Extrait source
:::
L’improvisateur et le transcripteur interprète
C’est l’œuvre d’un instrumentiste, interprète transcripteur vénéré (à
juste titre), improvisateur souverain, à la fois lisztéen et faustéen,
capable d’évoquer le déluge comme les murmures exquis de la nature… sur
un même instrument, l’orgue du Conservatoire San Pietro a Majella de
Naples.
En évitant scrupuleusement l’épaisseur, Jean Guillou (né le 18 avril
1930, organiste titulaire des grandes orgues de Sainte Eustache) plus
engagé que jamais, redéfinit la sonorité de l’orgue, ouvre perspectives
et plans étagés, convoque les bruits de l’univers, en détaillant chaque
intonation.
:::
Données affichées
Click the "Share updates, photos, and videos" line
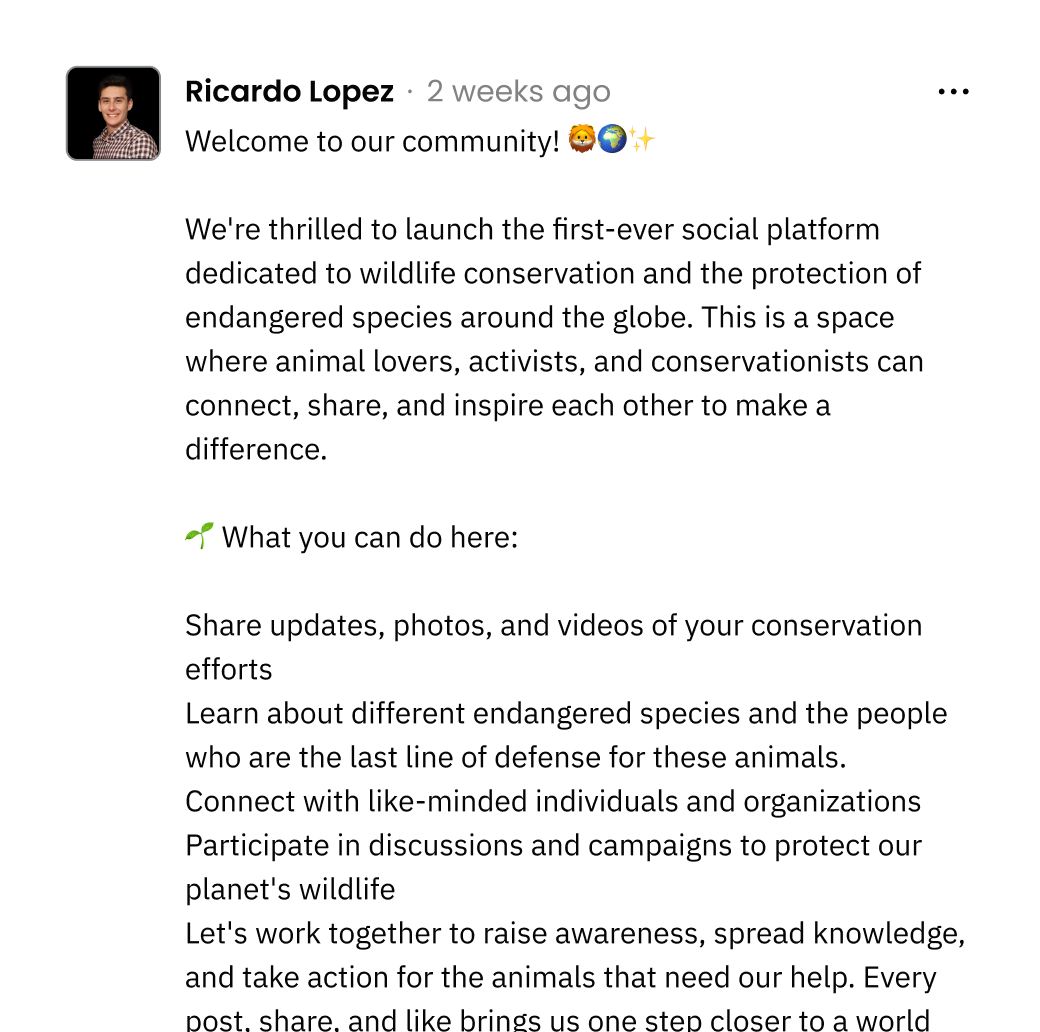This screenshot has width=1040, height=1032. point(553,625)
:::
Consigne
Reprenez le texte sur l'organiste Jean Guillou après sa dernière phrase et poursuivez-le.

Réponse attendue
En publiant 3 nouveaux cd chez Philips, l’organiste français n’a jamais
semblé plus juste, plus poète, plus évocateur. Les deux Préludes et
Fugues de Brahms imposent des phrasés brillants, parfaitement
reconnaissables, qui disent l’ampleur du sentiment de réinterprétation,
tout en accusant l’impériale musicalité de l’interprète. Il suffit
d’écouter dans le premier disque, ses Schumann pour piano à pédalier,
pour écouter l’engagement d’une personnalité sûre de ses audaces,
maîtresse de ses « rubatos », capable d’exprimer une saine liberté sous
le carcan d’un contrepoint millimétré.
Maître de l’analyse, sourcilleux sur le relief
détaillé de sa sonorité, (les hanches idéalement perceptibles), Jean
Guillou s’impose parmi ses confrères par sa vision d’ensemble, par le
souffle personnel qui réinvestit et redessine tous les contours des
œuvres.
Superbe, tout autant servi par l’art des grandes lignes, comme celui
des couleurs ténues et évocatrices, son « Liszt » s’impose. Les
transcriptions personnelles d’après Prometheus et Orpheus montrent
cette ampleur recréative dont nous avons parlé ci avant.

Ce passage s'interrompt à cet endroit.